🔍 LGTM Stack for Kubernetes

Introduction

The LGTM stack, by Grafana Labs, combines best-in-class open-source tools to provide comprehensive system visibility, consisting of:

Loki: Log aggregation system https://grafana.com/oss/loki/
Grafana: Interface & Dashboards https://grafana.com/oss/grafana/
Tempo: Distributed tracing storage and management https://grafana.com/oss/tempo/
Mimir: Long-term metrics storage for Prometheus https://grafana.com/oss/mimir/

With this stack, we have a complete observability solution that covers logs, metrics, and traces, with support for high availability and scalability, plus all data will be present in a single location (grafana), making it easier to analyze and correlate events, and by using object storage as a backend, the solution becomes much more economical compared to others that require dedicated databases or persistent disks.

Architecture
- Hardware Requirements
Getting Started
- Prerequisites
- Installation
  - Option 1: Makefile
  - Option 2: Manual Installation
    - Setup
    - Choose Your Environment
      - Local
      - GCP Production Setup
Install Dependencies
Testing
- Access Grafana
- Sending Data
OpenTelemetry
Uninstall

Architecture

The architecture of the LGTM stack in a Kubernetes environment follows a well-defined flow of data collection, processing, and visualization:

Applications send telemetry data to an agent, in this case, the OpenTelemetry Collector.
OpenTelemetry Collector acts as a central hub, routing each type of data to its specific backend:

Loki: for log processing
Mimir: for metrics storage
Tempo: for trace analysis

Data is stored in an Object Storage, with dedicated buckets for each tool.
Grafana is the interface where all data is queried, allowing for unified dashboards and alerts.

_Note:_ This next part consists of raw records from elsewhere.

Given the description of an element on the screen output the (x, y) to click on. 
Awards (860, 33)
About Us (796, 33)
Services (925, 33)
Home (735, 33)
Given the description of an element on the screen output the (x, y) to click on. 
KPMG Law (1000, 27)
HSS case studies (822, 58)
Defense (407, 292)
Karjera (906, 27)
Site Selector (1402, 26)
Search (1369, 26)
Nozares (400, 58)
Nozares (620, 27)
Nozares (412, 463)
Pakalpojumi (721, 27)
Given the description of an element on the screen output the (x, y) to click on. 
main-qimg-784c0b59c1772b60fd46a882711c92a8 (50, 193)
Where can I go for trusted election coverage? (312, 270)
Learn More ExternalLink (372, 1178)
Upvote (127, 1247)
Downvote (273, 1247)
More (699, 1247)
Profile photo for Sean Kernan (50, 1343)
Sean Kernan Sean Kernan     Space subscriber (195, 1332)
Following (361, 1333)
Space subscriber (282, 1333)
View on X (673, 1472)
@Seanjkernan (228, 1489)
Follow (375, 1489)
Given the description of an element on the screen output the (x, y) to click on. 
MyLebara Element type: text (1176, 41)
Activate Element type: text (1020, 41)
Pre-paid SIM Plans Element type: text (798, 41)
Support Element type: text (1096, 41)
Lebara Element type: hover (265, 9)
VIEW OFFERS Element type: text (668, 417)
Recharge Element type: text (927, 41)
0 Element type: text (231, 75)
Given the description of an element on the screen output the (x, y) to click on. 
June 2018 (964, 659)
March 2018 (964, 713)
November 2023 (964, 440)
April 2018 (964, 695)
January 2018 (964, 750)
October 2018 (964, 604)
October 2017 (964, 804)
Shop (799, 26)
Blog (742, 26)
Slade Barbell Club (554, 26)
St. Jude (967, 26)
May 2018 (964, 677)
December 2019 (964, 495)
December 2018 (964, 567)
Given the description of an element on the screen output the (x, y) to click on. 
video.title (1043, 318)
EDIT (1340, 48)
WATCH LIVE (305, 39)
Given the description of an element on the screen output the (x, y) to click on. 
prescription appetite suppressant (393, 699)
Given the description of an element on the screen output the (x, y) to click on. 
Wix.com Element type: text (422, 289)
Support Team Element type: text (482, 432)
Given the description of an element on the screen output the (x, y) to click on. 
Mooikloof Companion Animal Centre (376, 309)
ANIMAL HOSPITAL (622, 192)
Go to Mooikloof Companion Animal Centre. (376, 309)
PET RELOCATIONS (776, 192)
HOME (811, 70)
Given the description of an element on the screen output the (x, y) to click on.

Also this architecture includes three optional components:

Prometheus: collects custom metrics from apps and cluster and sends to Mimir
Kube-state-metrics: collects metrics (CPU/Memory) of services/apps through the API server and outputs to Prometheus
Promtail: agent that captures container logs and sends to Loki

Hardware Requirements

Local:

2-4 CPUs
8 GB RAM

Production setup:

Can vary a lot depending on the amount of data and traffic, it's recommended to start with a small setup and scale as needed, for small-mid environments the following is recommended (minimum):
- 8 CPUs
- 24 GB RAM
- 100 GB disk space (SSD, don't count for storage backends)

🚀 Getting Started

✨ Prerequisites

Helm v3+
kubectl
- For local testing: k3s or minikube kubernetes cluster configured
For GCP: gcloud CLI

Note: This guide uses the official lgtm-distributed Helm chart from Grafana Labs for deployment.

Installation

Option 1: Makefile

To simplify the installation process, you can use the Makefile commands:

# Clone repository
git clone git@github.com:daviaraujocc/lgtm-stack.git
cd lgtm-stack
make install-local # For local testing, for using GCP cloud storage use make install-gcp and set PROJECT_ID

This will install the LGTM stack with the default configuration for local with the dependencies (promtail, dashboards, prometheus, MiniO). If you want to customize the installation, you can edit the helm/values-lgtm.local.yaml file.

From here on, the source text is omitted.